Assigned task:
Both ends included, set down the lines from the line containing "The height and" through the last line of the records below, without pictures.

########

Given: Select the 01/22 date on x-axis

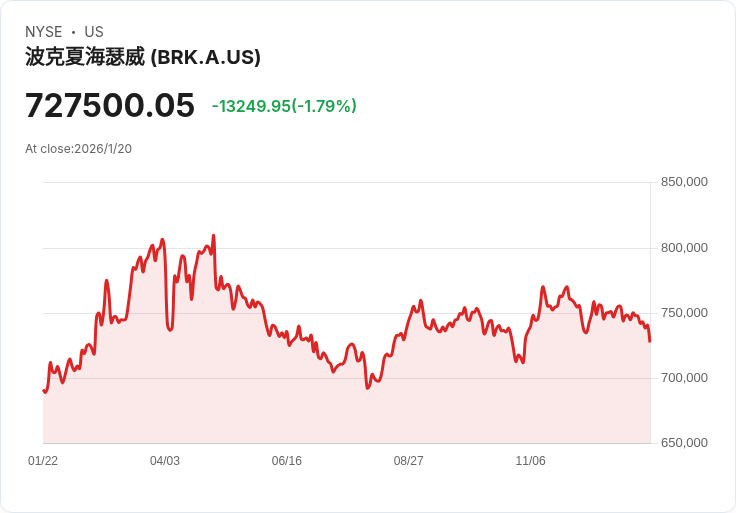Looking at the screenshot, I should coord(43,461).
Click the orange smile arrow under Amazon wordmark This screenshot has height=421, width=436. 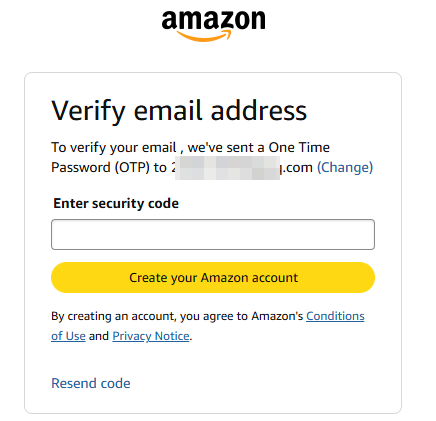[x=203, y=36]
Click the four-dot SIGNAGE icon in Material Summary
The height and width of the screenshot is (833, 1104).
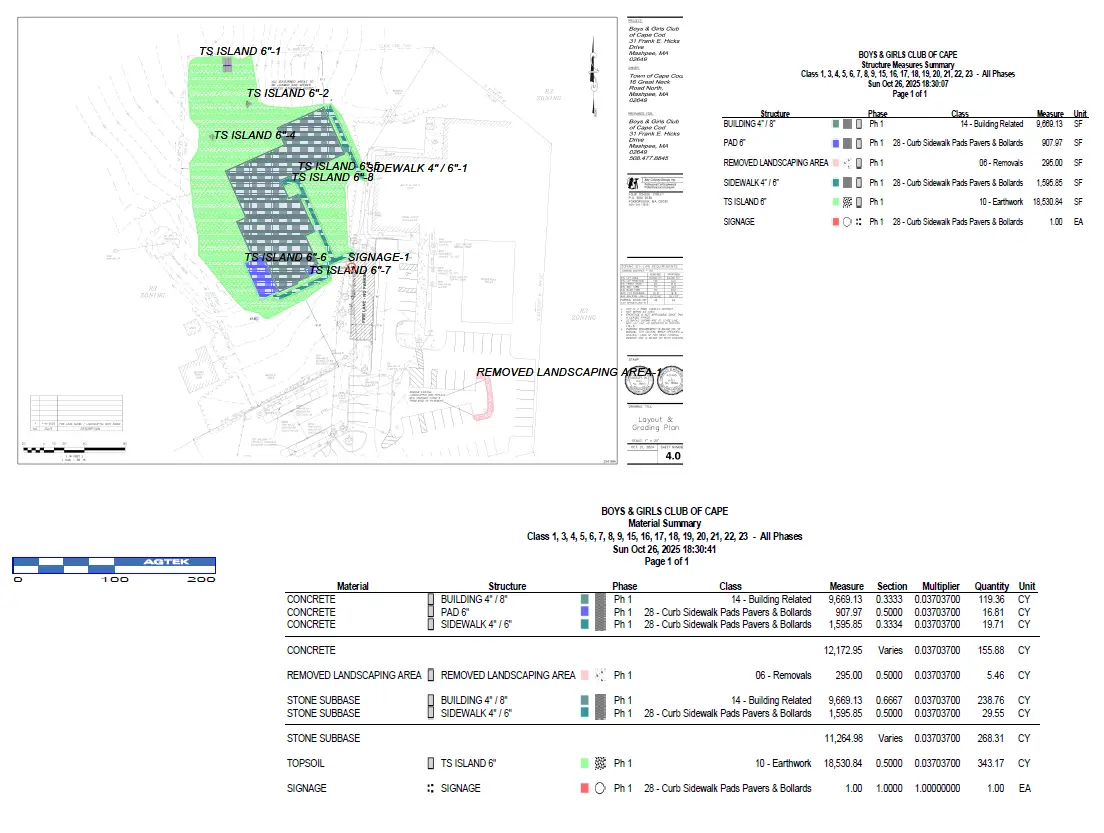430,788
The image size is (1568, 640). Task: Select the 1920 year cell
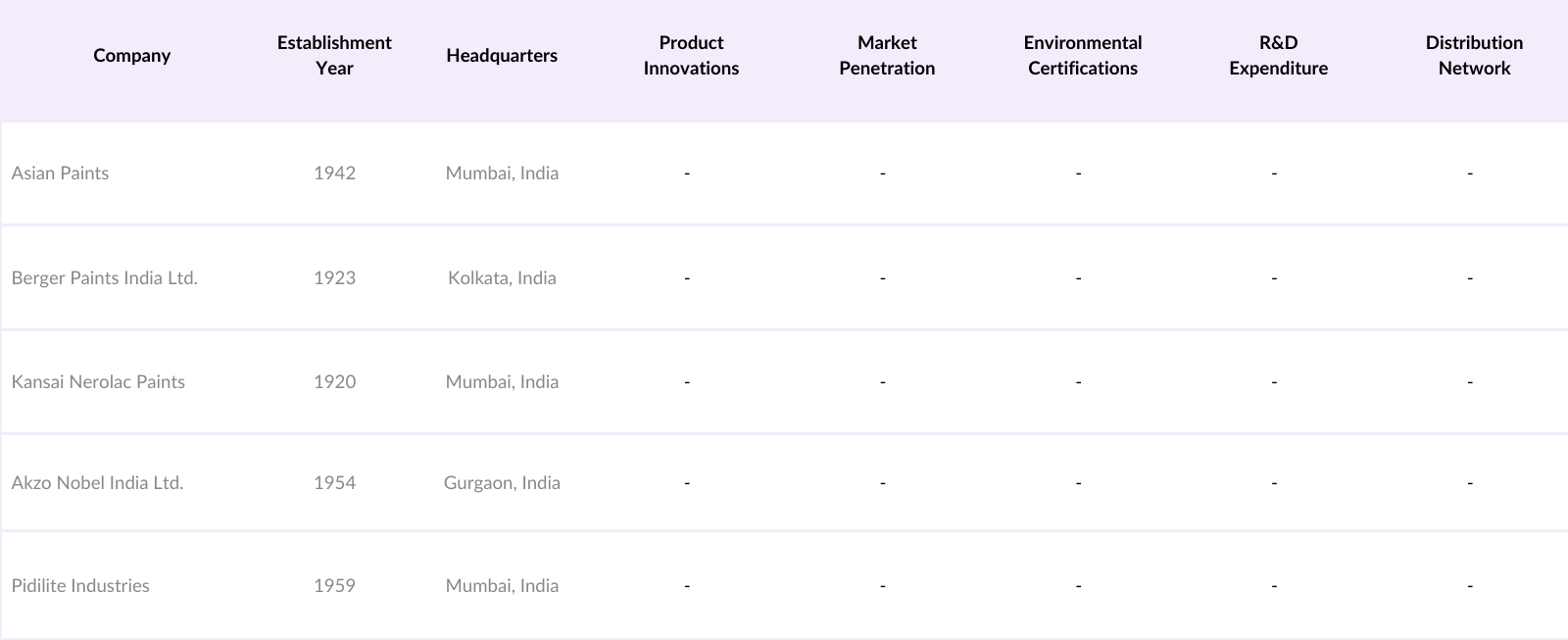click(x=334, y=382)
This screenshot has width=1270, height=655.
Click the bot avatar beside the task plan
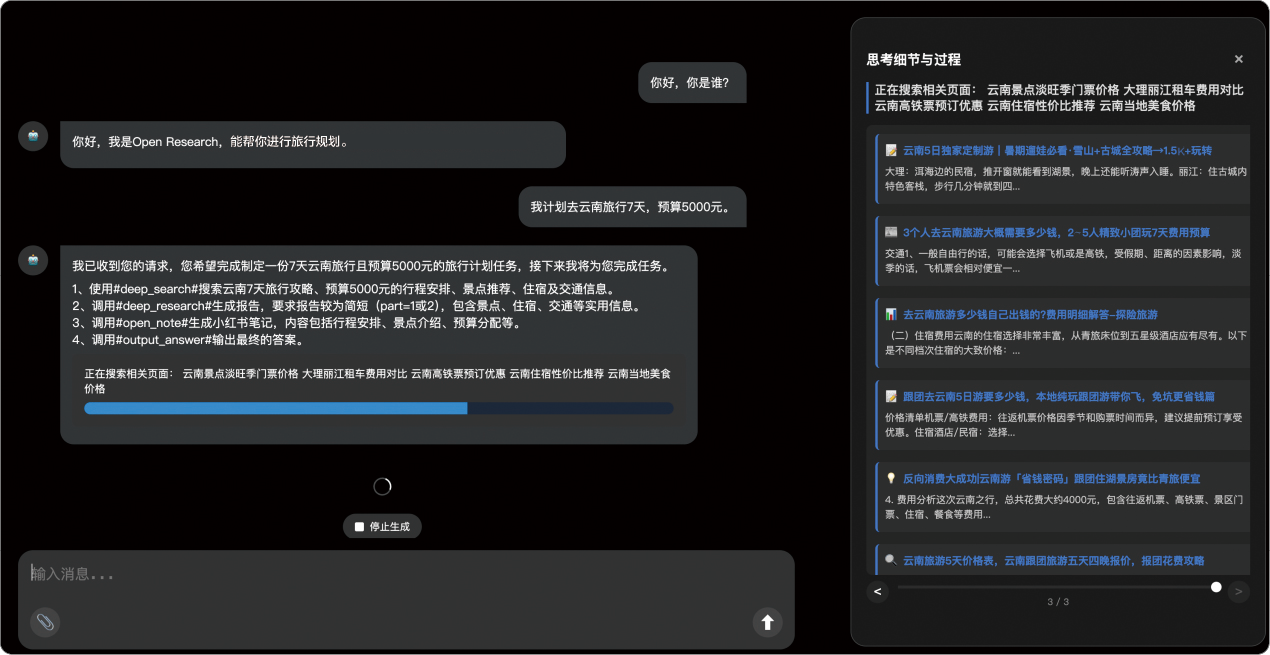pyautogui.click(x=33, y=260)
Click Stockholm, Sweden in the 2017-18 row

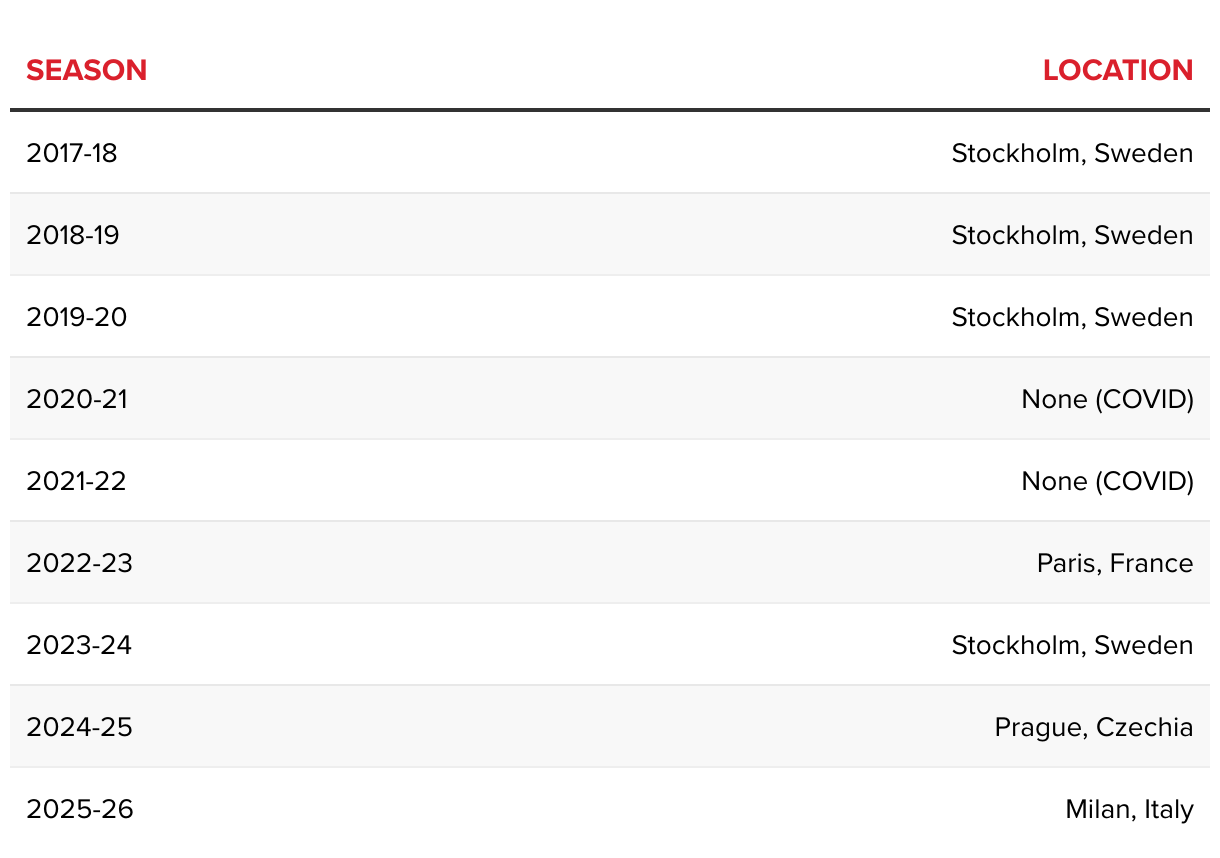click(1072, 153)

########

Output for this task:
The height and width of the screenshot is (833, 1104).
430,788
The image size is (1568, 640). Task: Select the 1920 year cell
click(x=334, y=382)
This screenshot has width=1270, height=655.
Click the bot avatar beside the task plan
pyautogui.click(x=33, y=260)
Click Stockholm, Sweden in the 2017-18 row

click(1072, 153)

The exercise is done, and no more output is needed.